Migrated from eDJGroupInc.com. Author: Barry Murphy. Published: 2010-07-22 12:37:32Format, images and links may no longer function correctly. If inquiries are a good indication (and I like to think they are), then archiving is picking up even more steam. By most estimates, the archiving market is already a $1 billion + one, so the fact that it’s growing is good news for vendors – and it’s good news for end-users, too. The inquiries I’m getting lately are much more advanced and granular than the questions I used to get in the past, which points to customers moving up the learning curve and focusing on what will make archiving initiatives successful.
In the past, clients looked at archiving as a way to reduce storage costs or to make email server management easier.
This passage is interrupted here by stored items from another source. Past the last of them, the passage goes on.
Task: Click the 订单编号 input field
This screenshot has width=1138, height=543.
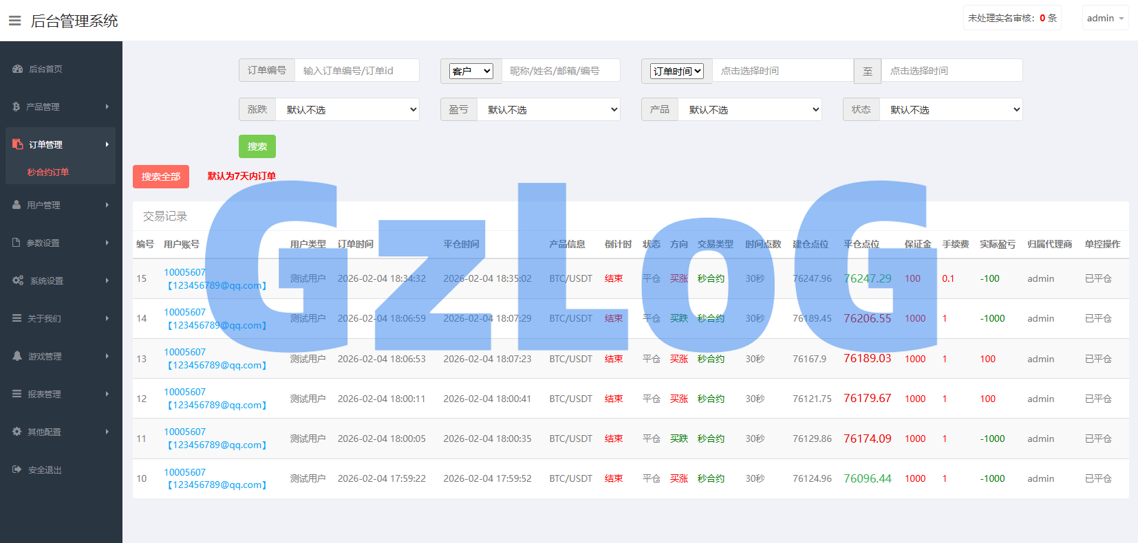Action: click(356, 71)
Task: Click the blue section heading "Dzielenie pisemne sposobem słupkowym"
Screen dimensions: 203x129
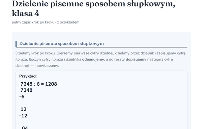Action: click(61, 44)
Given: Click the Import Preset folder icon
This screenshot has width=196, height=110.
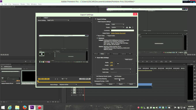Looking at the screenshot, I should pyautogui.click(x=130, y=27).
Archiving promised to do both those things – though very rarely did it ever deliver storage costs savings in addition to the eDiscovery and user access benefits that were promised. In reality, most organizations that implemented archiving found that storage costs went up because they were keeping more data. Now, that’s not necessarily a bad thing – keeping more data makes sense when that data is valuable. And, keeping it on a lower tier of storage or a protected tier of storage can keep costs from rising as much as they otherwise would while protecting against risk.
Still, though, many organizations have been disappointed by the lack of storage cost savings from archiving initiatives. It wasn’t that long ago that people started to predict the death of email archiving with arguments like, “storage is cheap.” But the archiving market has persevered due to eDiscovery and compliance drivers, as well the emergence of cloud-based archiving. That archiving can ease elements of eDiscovery and compliance has long been known. But, cloud-based archiving is the piece that may finally unlock puzzle by adding true storage costs savings.
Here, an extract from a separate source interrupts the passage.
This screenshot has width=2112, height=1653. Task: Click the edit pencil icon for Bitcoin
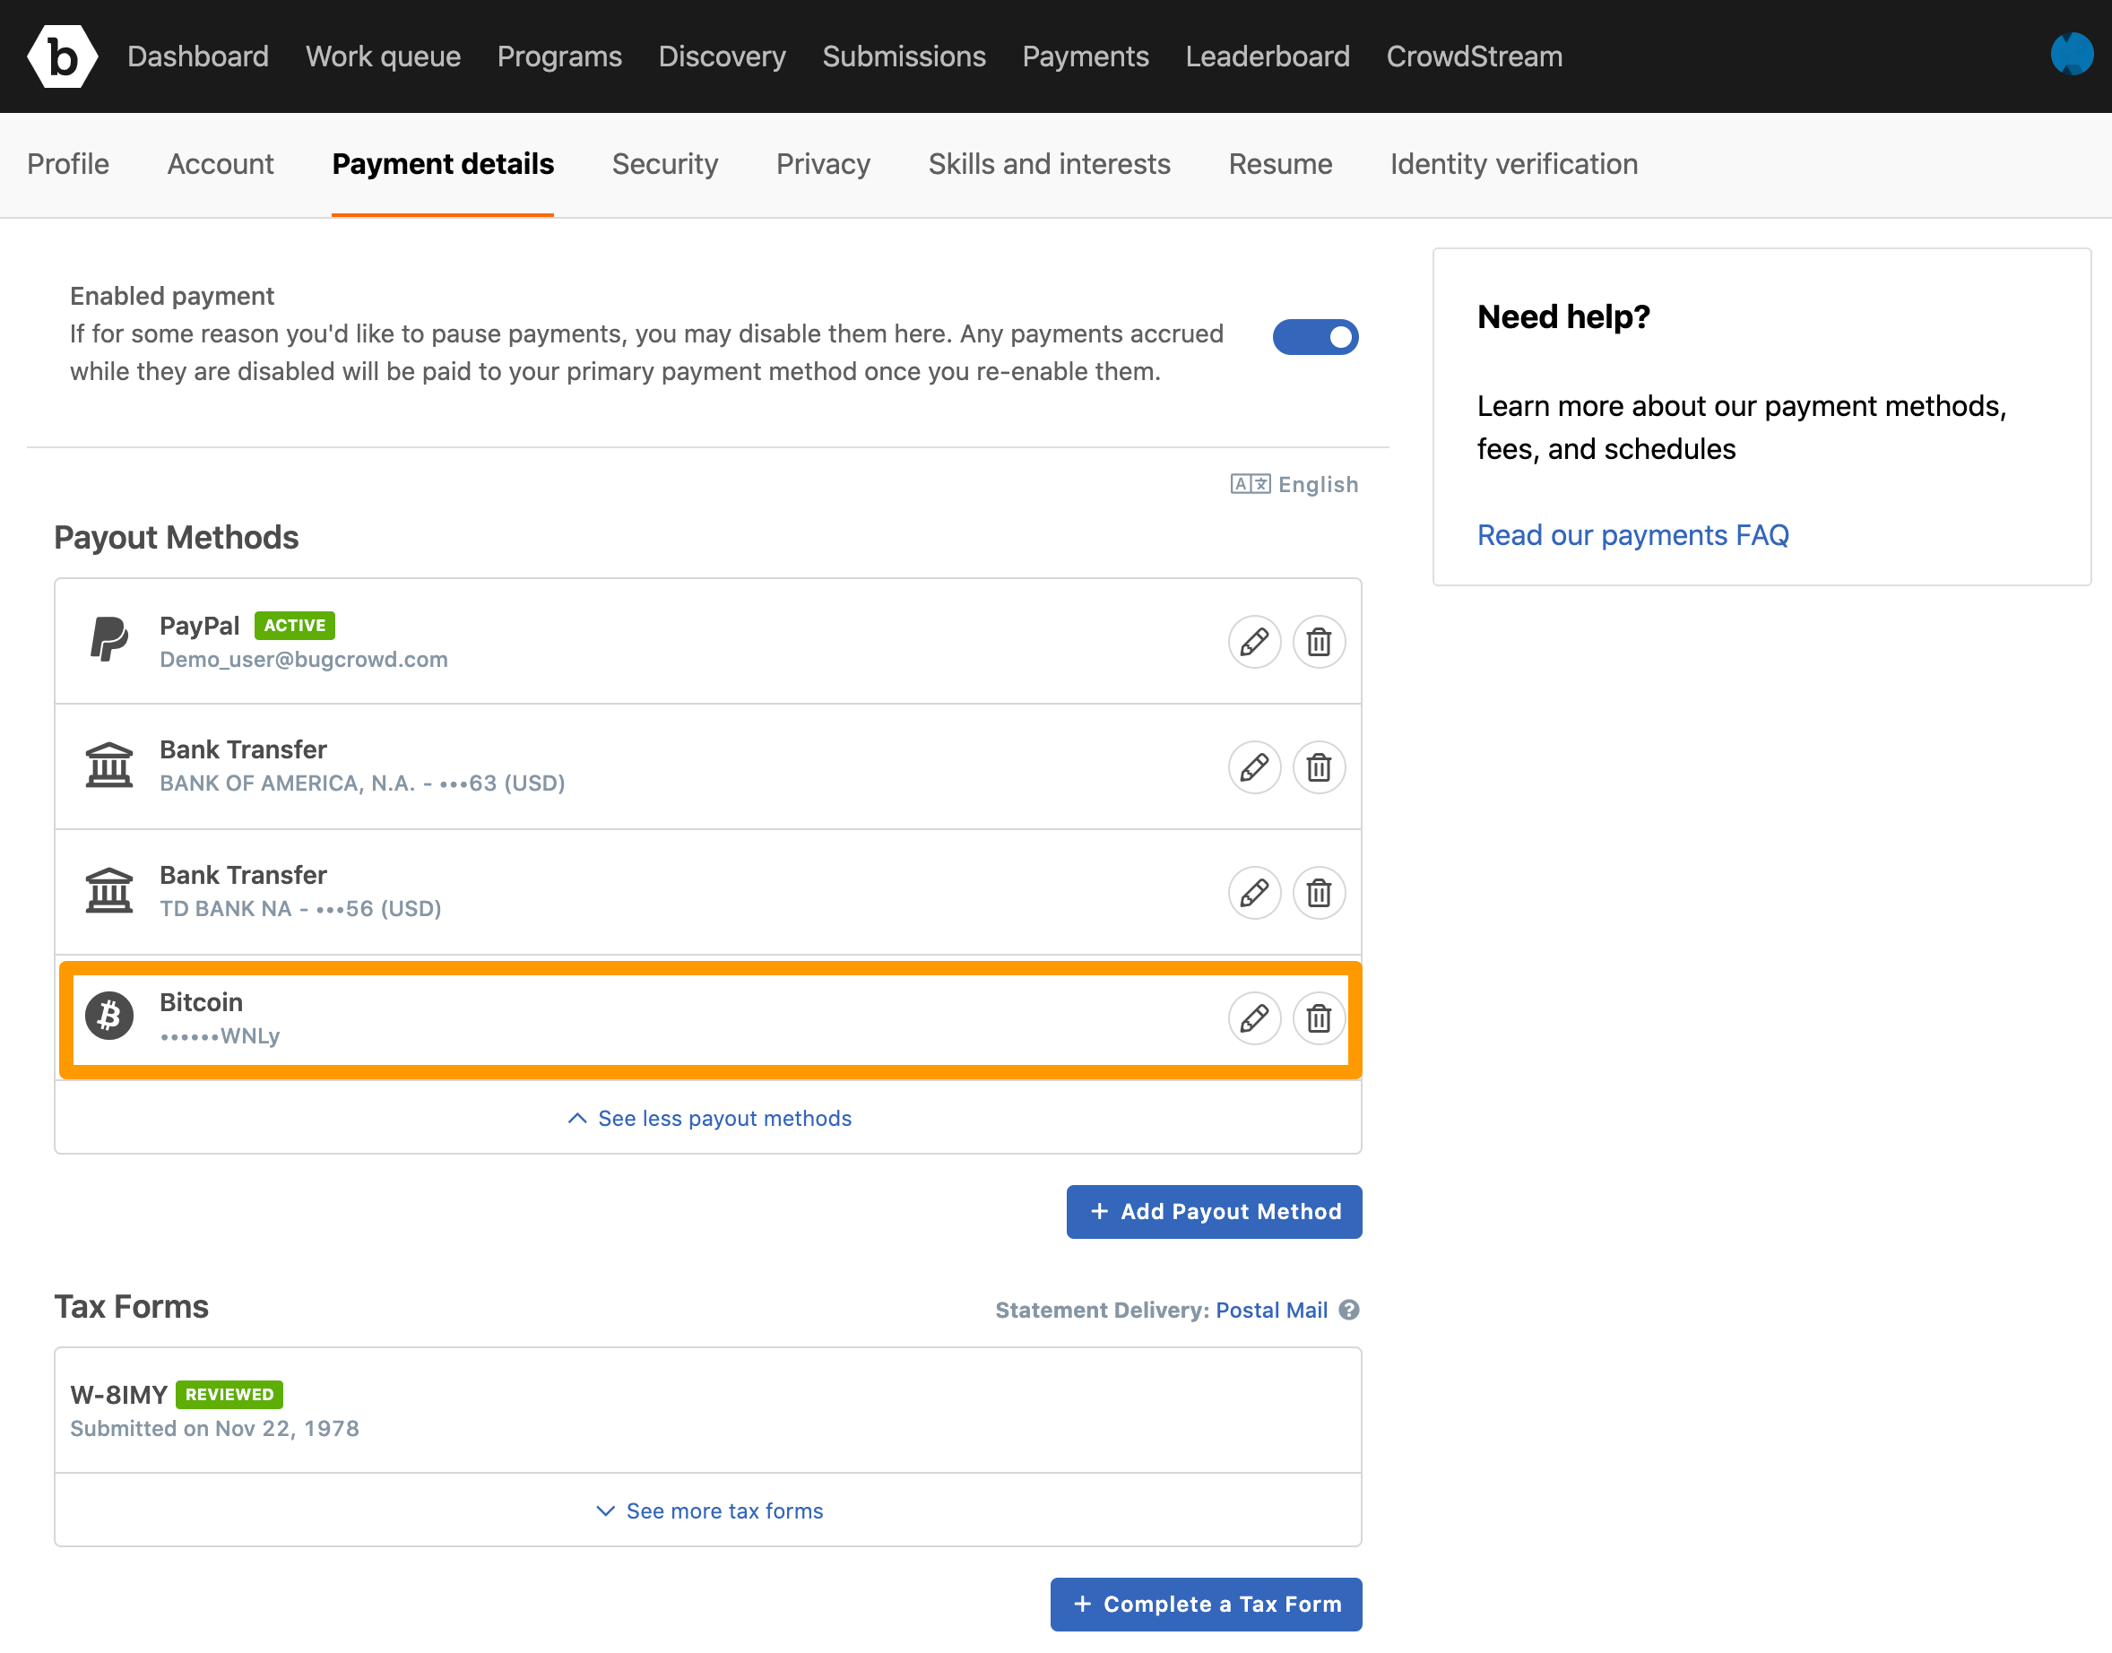coord(1253,1018)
When I was an analyst with Forrester Research back in 2008, I evaluated cloud-based archiving solutions and concluded that none of the solutions on the market at that time were ready to handle the needs of large organizations. At the time, most vendors were providing storage for only those emails specifically under regulatory scrutinty…or the vendors stored messages of small and medium sized businesses. Some of the vendors didn’t even have a concept of end-user access to email, which is really a major requirement of archiving. Fast forward 2.5 years and there has been a lot of evolution.
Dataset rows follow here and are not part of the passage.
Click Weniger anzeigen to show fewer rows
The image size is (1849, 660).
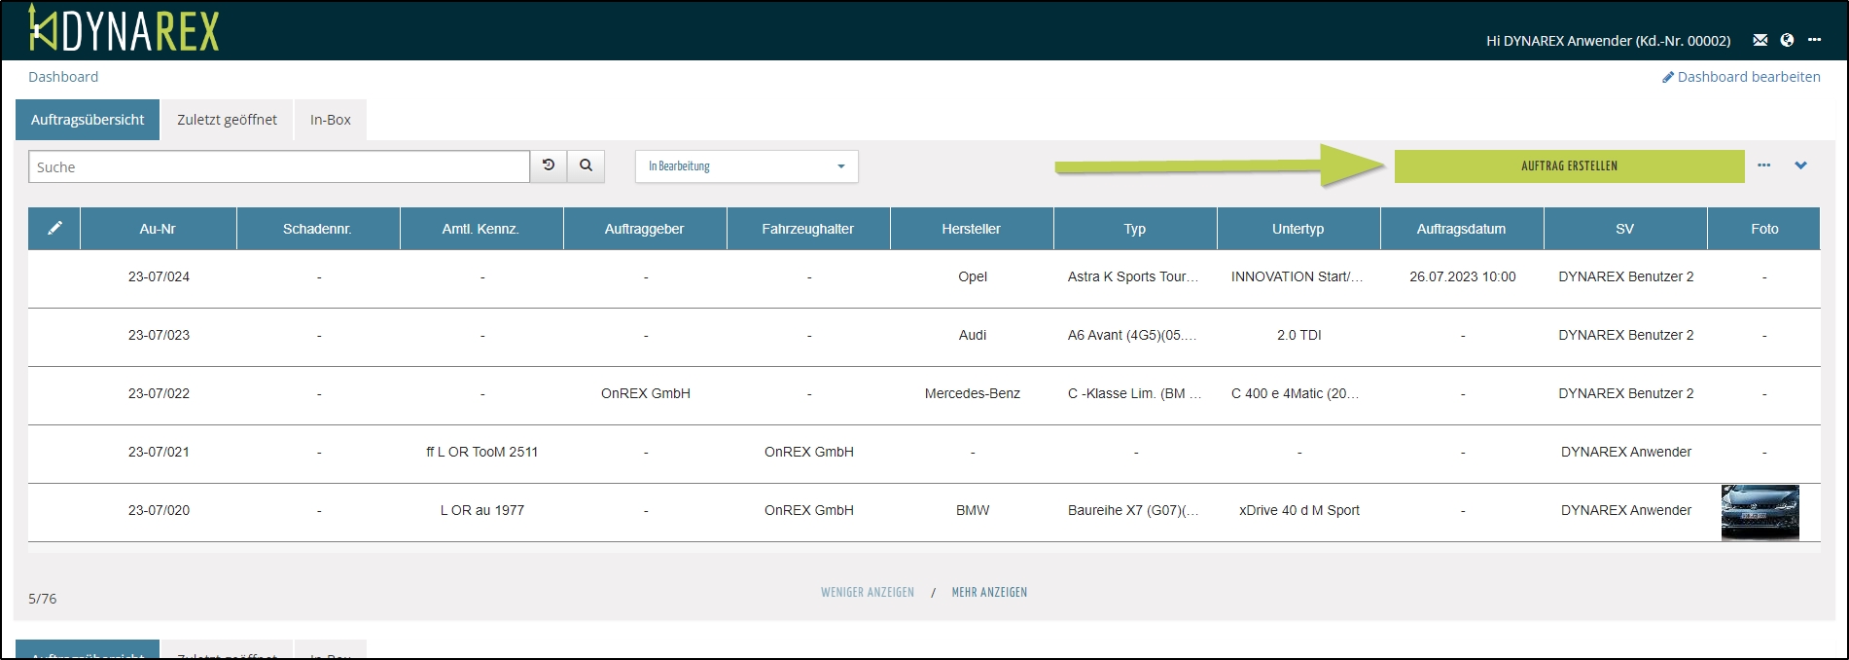pyautogui.click(x=867, y=592)
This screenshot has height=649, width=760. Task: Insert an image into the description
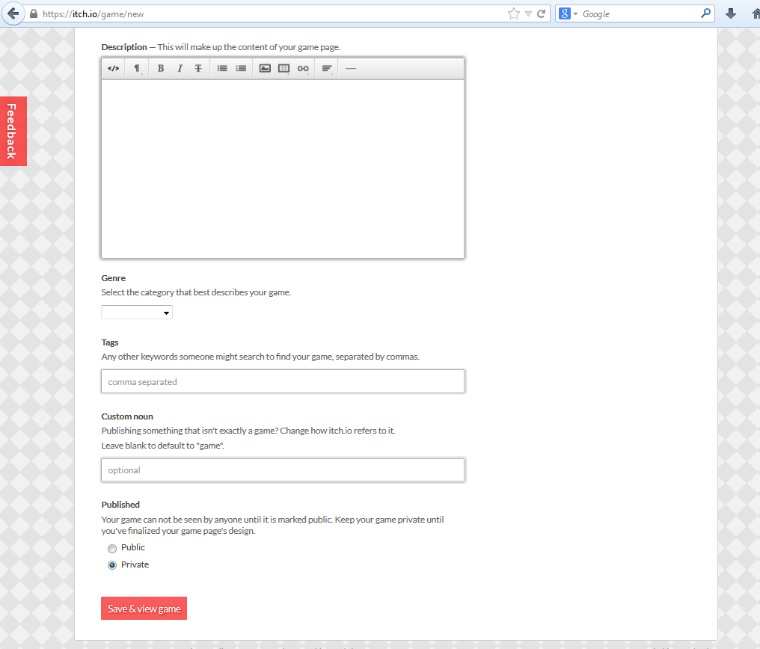point(265,69)
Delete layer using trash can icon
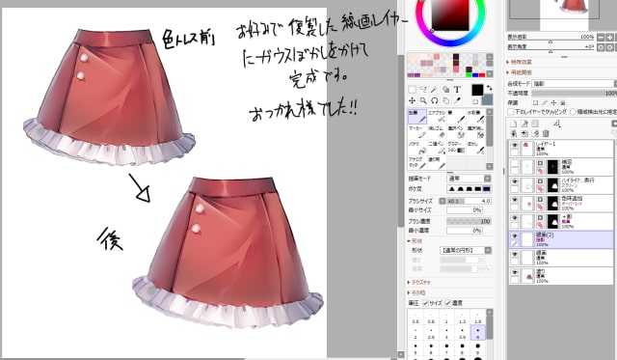 click(546, 133)
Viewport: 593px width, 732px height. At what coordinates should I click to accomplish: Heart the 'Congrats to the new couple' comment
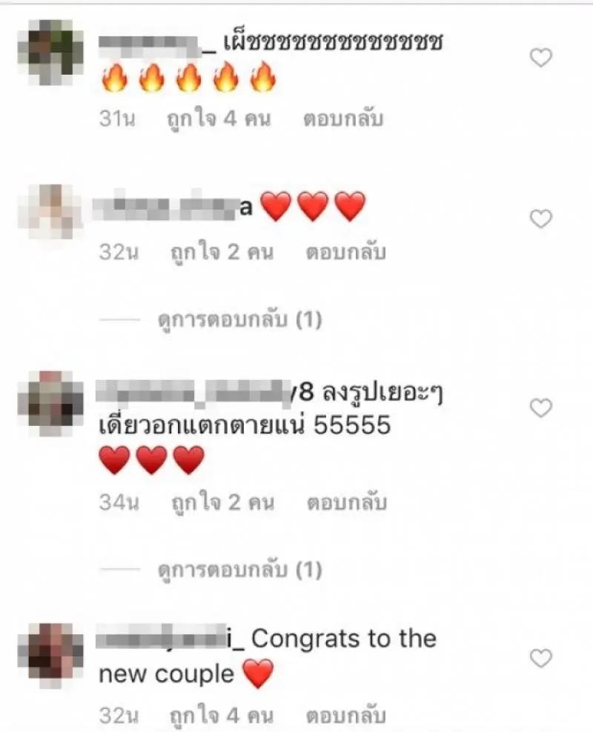pos(540,659)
Cloud-based archiving providers offer virtually all the features of on-premise archiving – eDiscovery search interface; end-user access to email; compliance monitoring interface; storage management; legal hold. About the only thing cloud-based vendors don’t offer is mailbox management (stubbing)…and with the introduction of Microsoft Exchange 2010 to the market, the need for mailbox management is virtually dead. Still, though, there are valid concerns with cloud-based archiving – security; location of data; encryption; regulatory or legal requirements to store certain data on-premise; speed of document retrieval.
As a result, there is a lot of interest in hybrid on-premise / cloud-based archiving solutions. These offer the control associated with on-premise software in addition to the cost savings associated with the cloud. Now, in theory, I’m all for this – it just makes too much sense. The market is moving in this direction, as evidenced by the Iron Mountain acquisition of Mimosa. The question is, though – will hybrid solutions realistically take off the way they should in theory? I say yes because the inquiries I’m getting on the subject show that clients are thinking through not only the strategy for making cloud-based archiving work, but the tactics, too. For example, I’m getting a lot of questions about how information actually gets transferred from an on-premise software solution to the cloud. Some clients are okay with putting that data on an encrypted hard drive and shipping it to their cloud vendor for import. Others want a direct upload from their location to the cloud via VPN. There will be bumps in the road – security and bandwidth are the topics folks are looking at right now (and that I will be exploring in greater detail over the coming weeks). The other issue is matching metadata shemas between on-premise deployments and cloud solutions. In order to meet eDiscovery and compliance requirements, the cloud-based solutions will need to keep a clean copy of the information (including all metadata and anything else associated with the info, like a legal hold).
Have experience with this? Let me know, as I’m in the process of further research. Cloud-based archiving and hybrid on-premise / cloud-based solutions are here to stay, so we might as well get them right!